Esta segunda versión audiovisual respeta el espíritu del material original y lo actualiza con una lectura más directa sobre el rol de la clase media, expuesta como moneda de cambio dentro de un sistema que convierte la precariedad en entretenimiento.
Cuando sobrevivir se vuelve un show
La historia sigue a Ben Richards, un trabajador común que, tras perder su empleo, enfrenta una carrera contrarreloj para financiar el tratamiento médico de su hija. La pregunta es brutal y directa: ¿hasta dónde puede llegar una persona cuando el sistema la empuja al límite?
La respuesta llega con una decisión extrema. Richards se inscribe en “The Running Man”, un reality show donde el premio supera los mil millones de dólares, siempre que el concursante logre sobrevivir 30 días mientras es perseguido por asesinos profesionales. El resultado es un espectáculo masivo, consumido por millones de espectadores que celebran la violencia como si fuera deporte.
Distopía social y descontento político
A medida que avanza la película, El Sobreviviente expone un malestar social transversal. La narrativa insiste en una idea incómoda: todo parece cambiar, pero en el fondo nada cambia. El poder se recicla, la política se disfraza de espectáculo y la audiencia participa activamente del circo. La sensación de déjà vu no es casual. La película dialoga de forma directa con el presente.

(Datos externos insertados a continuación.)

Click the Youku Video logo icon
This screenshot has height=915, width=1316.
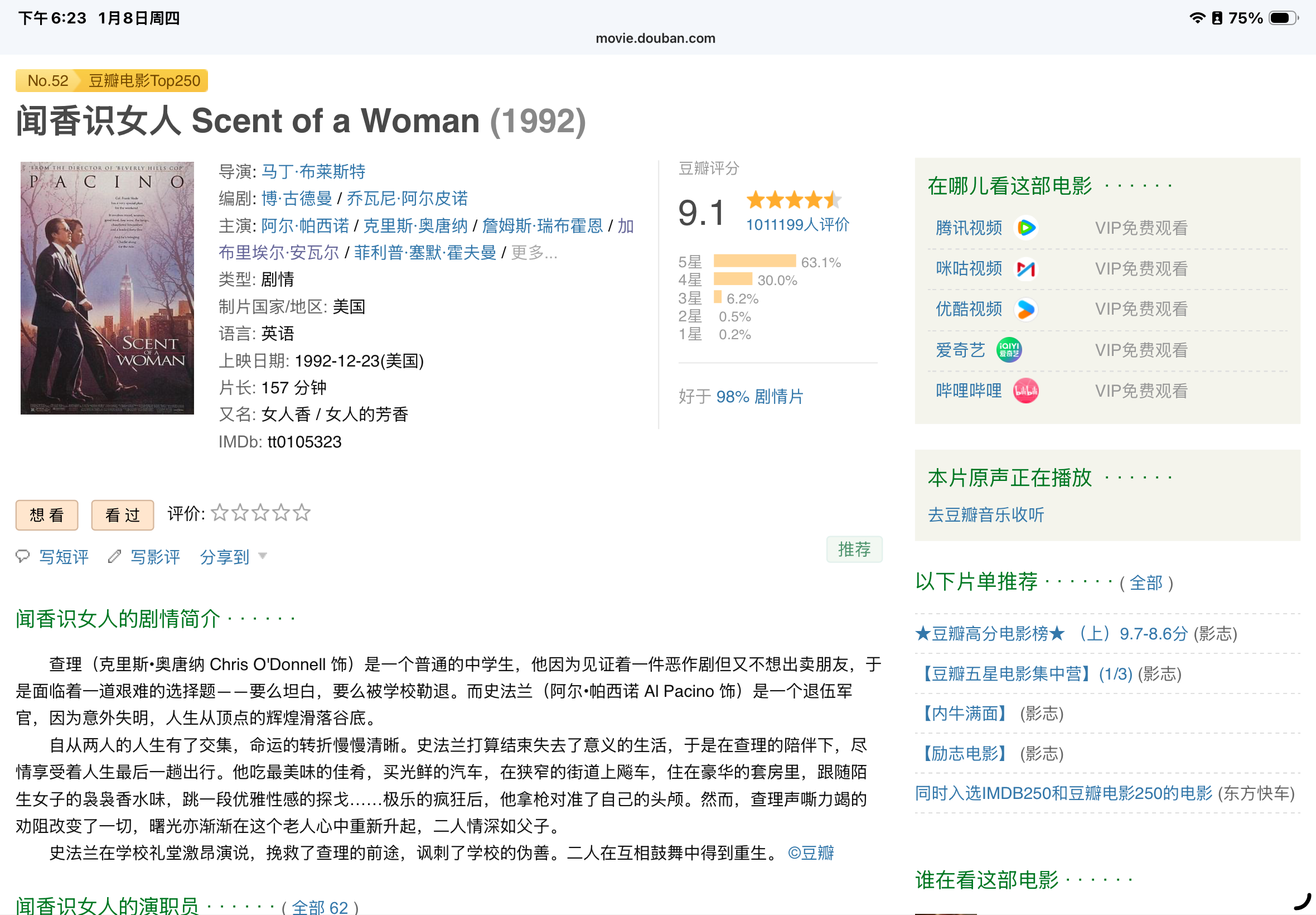1025,310
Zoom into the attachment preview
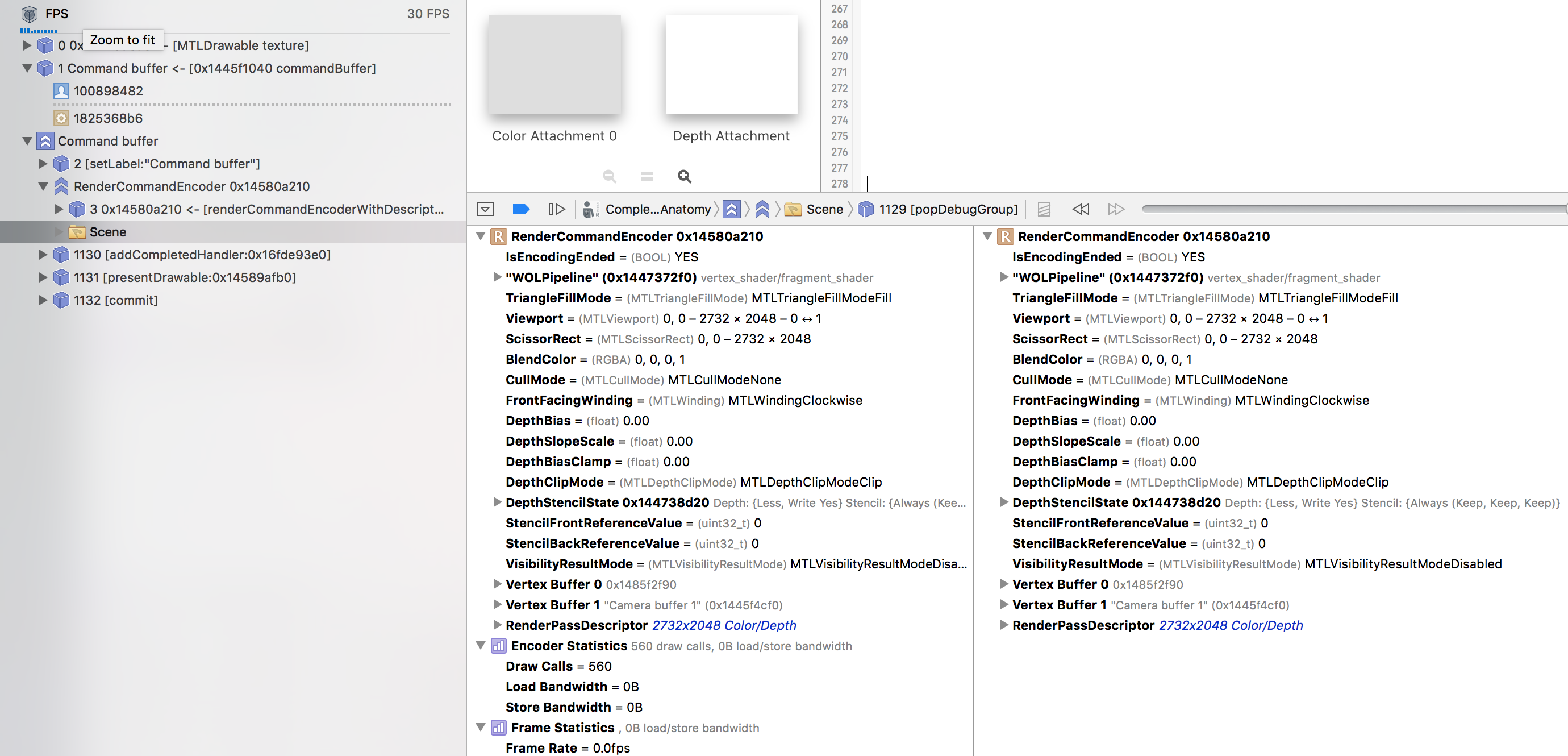 (684, 176)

Manipulación digital, fake news e inteligencia artificial
Uno de los aspectos más perturbadores del film es su lectura sobre la manipulación digital. Los concursantes deben grabar mensajes diarios, pero la producción del programa posee tecnología capaz de alterar esos registros. La consecuencia es clara: el público consume versiones editadas de la realidad, construidas para reforzar narrativas falsas y moldear la opinión pública.

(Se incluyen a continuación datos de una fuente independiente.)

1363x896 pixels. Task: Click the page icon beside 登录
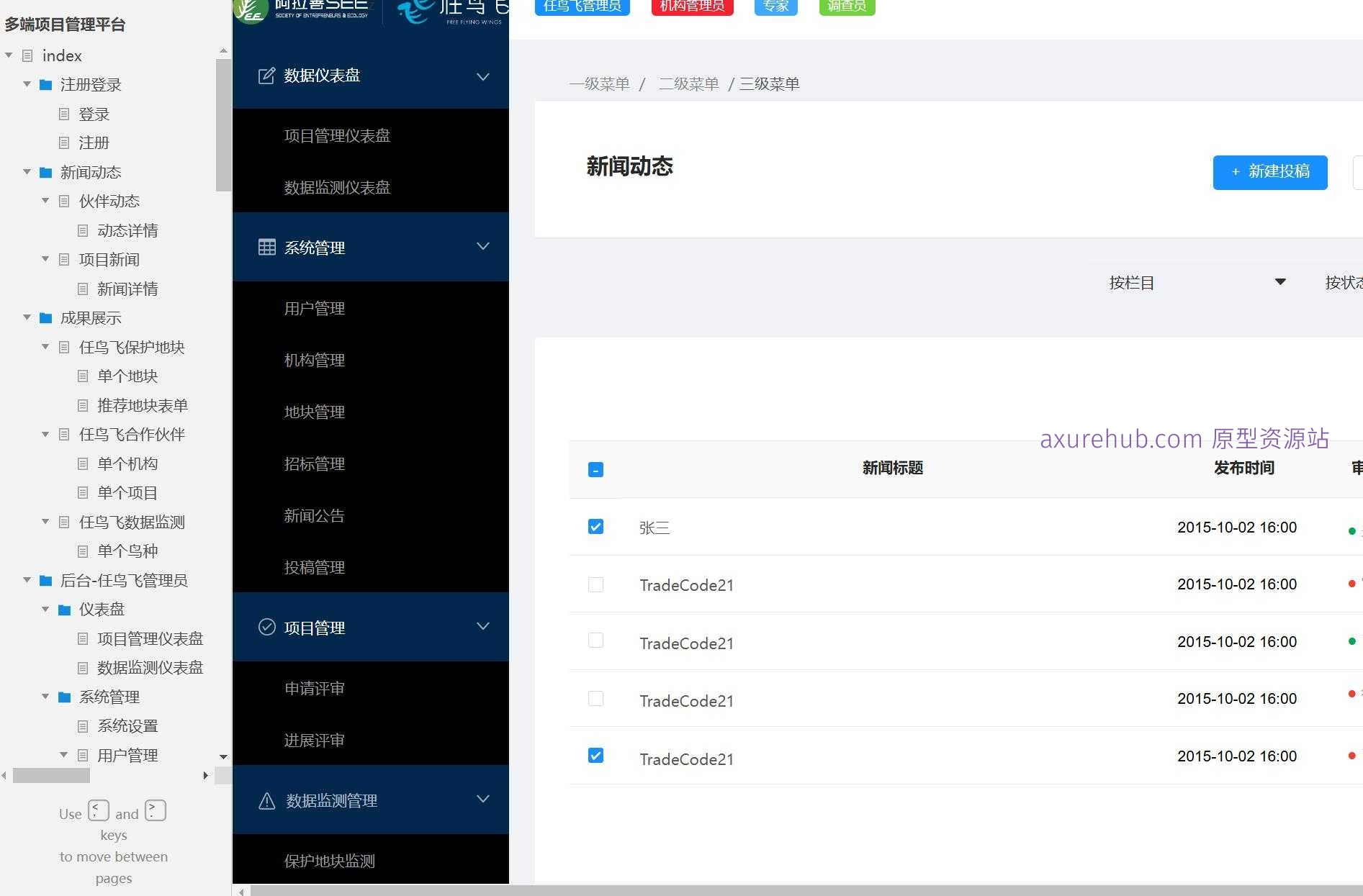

La referencia a las fake news, la inteligencia artificial y la distorsión de los discursos no es sutil. Es un golpe directo al estómago, especialmente en un contexto donde la verdad se negocia en tiempo real.
Estilo, referencias y sello autoral
Aunque se trata de un remake, Edgar Wright no renuncia a los guiños a la versión original, incluyendo referencias indirectas a Arnold Schwarzenegger, protagonista del clásico de los 80. Sin embargo, el director impone su sello: montaje ágil, humor sarcástico y una estética que mezcla videojuego, sátira mediática y ciencia ficción postapocalíptica.
Con 133 minutos de duración, la película se siente sorprendentemente dinámica. El humor funciona como válvula de escape, aligerando el discurso político sin restarle filo. Es una experiencia entretenida, pero nunca complaciente.
Mi veredicto
El Sobreviviente es una película necesaria. Un thriller distópico que confirma que la ciencia ficción rara vez habla del futuro, sino del presente llevado al extremo. Edgar Wright toma el material de Stephen King y lo convierte en un espejo incómodo, donde el espectáculo, la desigualdad y la manipulación mediática conviven sin disimulo.
Porque, al final, la pregunta no es si esta historia es exagerada. La pregunta real es cuánto nos falta para que deje de ser ficción.